+++ DATA TO USE

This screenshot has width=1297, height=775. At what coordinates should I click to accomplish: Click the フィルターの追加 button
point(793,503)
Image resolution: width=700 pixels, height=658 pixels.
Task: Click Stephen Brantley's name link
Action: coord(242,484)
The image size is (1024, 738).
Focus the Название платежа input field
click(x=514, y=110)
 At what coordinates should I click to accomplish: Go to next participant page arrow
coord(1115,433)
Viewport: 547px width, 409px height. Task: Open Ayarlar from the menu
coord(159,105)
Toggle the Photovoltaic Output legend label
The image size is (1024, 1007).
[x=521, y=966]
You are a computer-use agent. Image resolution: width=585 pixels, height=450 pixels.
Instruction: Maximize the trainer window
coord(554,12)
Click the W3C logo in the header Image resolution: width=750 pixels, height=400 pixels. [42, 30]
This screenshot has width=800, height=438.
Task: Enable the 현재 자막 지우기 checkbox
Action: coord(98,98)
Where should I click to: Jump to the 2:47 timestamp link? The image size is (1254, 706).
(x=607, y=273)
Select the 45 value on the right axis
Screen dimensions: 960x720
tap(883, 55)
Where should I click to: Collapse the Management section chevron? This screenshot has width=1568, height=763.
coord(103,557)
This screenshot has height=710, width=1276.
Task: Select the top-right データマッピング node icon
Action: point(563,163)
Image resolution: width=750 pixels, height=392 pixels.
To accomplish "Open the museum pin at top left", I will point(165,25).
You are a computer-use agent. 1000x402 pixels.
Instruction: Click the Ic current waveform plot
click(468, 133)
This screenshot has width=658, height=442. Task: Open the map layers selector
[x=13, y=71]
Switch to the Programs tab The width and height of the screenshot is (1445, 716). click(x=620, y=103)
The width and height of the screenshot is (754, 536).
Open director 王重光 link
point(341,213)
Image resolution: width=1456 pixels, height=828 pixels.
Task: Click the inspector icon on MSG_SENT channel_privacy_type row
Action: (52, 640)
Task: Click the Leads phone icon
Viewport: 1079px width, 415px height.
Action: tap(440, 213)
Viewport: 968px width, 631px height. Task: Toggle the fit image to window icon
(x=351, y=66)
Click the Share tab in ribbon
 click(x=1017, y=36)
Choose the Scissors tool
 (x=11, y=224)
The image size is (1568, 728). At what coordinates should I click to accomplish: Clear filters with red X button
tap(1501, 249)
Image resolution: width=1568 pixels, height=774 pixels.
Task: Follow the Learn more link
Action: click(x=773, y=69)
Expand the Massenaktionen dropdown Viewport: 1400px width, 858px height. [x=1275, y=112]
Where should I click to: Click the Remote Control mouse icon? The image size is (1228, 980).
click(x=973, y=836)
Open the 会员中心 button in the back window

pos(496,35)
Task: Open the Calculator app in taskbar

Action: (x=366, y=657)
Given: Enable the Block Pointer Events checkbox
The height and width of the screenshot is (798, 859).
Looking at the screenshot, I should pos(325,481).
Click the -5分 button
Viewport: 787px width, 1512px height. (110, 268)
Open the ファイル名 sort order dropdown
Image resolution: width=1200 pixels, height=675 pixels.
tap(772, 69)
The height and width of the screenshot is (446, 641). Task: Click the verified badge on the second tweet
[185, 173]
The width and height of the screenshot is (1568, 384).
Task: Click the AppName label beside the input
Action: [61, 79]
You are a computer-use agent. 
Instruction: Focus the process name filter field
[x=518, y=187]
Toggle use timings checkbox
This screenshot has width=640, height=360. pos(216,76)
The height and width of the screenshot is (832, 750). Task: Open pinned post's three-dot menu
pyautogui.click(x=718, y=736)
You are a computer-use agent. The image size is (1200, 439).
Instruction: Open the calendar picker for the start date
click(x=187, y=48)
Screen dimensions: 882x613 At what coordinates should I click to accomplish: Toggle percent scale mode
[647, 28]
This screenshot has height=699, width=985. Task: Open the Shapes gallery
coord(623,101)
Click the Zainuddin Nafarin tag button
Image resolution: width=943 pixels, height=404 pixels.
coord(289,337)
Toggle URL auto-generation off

++++++

Only the lines from the one that contains "Screen dimensions: 882x613" to the end of the entries above should be given again, exactly and in full.

*RESULT OF THIS EXERCISE:*
Screen dimensions: 882x613 At what coordinates should I click to accomplish: Toggle percent scale mode
[647, 28]
This screenshot has height=699, width=985. Task: Open the Shapes gallery
coord(623,101)
Click the Zainuddin Nafarin tag button
Image resolution: width=943 pixels, height=404 pixels.
coord(289,337)
Toggle URL auto-generation off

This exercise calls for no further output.